The first job is seeing the traffic. On Android, the developer options have a "Bluetooth HCI snoop log" toggle, which dumps every packet to a file you can open in Wireshark. Turn it on, open the vendor app, let it connect and read for a minute, then pull the log off the device. No special hardware needed for a first look, which is a pleasant surprise the first time you discover it.
In Wireshark, filtered to btatt, the structure is the usual BLE story. The device exposes a handful of GATT services, each with characteristics that are just handles you read from or subscribe to. Most of the noise is the standard stuff: device name, battery service, the generic attribute profile. The interesting one was a custom service with a vendor UUID and a characteristic that the app subscribed to for notifications.
The payload was five bytes. Watching it change as I breathed on the sensor told me most of what I needed:
T2 09 1F 64 0A
The first two bytes were temperature as a little-endian signed 16-bit integer in hundredths of a degree, so 0x09T2 read back as roughly 23.5 °C, which matched the screen. The third byte was humidity as a plain percentage. The fourth was battery percent, and the last was a counter that incremented each notification. No encryption, no obfuscation, no checksum worth the name. For a fiver, you get exactly the engineering you pay for.
From there it is just bleak in Python to confirm it from the laptop:
import asyncio
from bleak import BleakClient
ADDR = "A4:C1:38:xx:xx:xx"
CHAR = "0000fff2-0000-1000-8000-00805f9b34fb"
def handle(_, data: bytearray):
temp = int.from_bytes(data[0:2], "little", signed=True) / 100
hum = data[2]
print(f"{temp:.1f} C {hum}% RH batt {data[3]}%")
async def main():
async with BleakClient(ADDR) as c:
await c.start_notify(CHAR, handle)
await asyncio.sleep(30)
asyncio.run(main())
That printed clean readings within seconds, and from there wiring it into Home Assistant via a passive BLE integration was the easy part. The whole exercise took an evening, most of which was squinting at hex and second-guessing the byte order.
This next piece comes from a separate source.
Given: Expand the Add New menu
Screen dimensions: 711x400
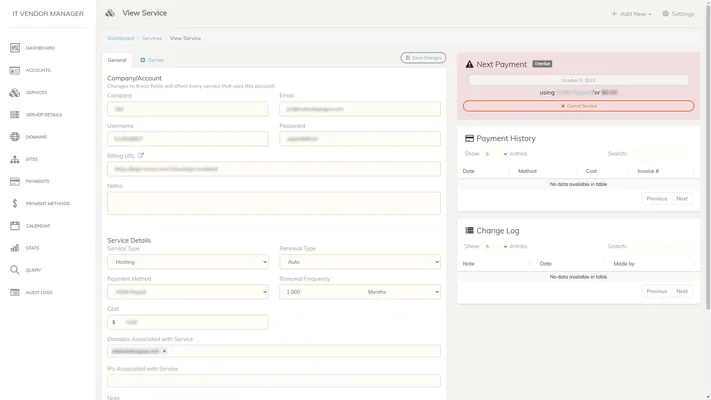Looking at the screenshot, I should (631, 14).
The lesson I keep relearning with these gadgets: there is rarely anything clever to defeat. The "protocol" is a few bytes a junior firmware engineer threw together against a deadline. The skill is not in cracking it, it is in being patient enough to watch the numbers move and trust what they tell you. And the reward is a sensor that answers to me instead of to a server in a datacentre I will never see.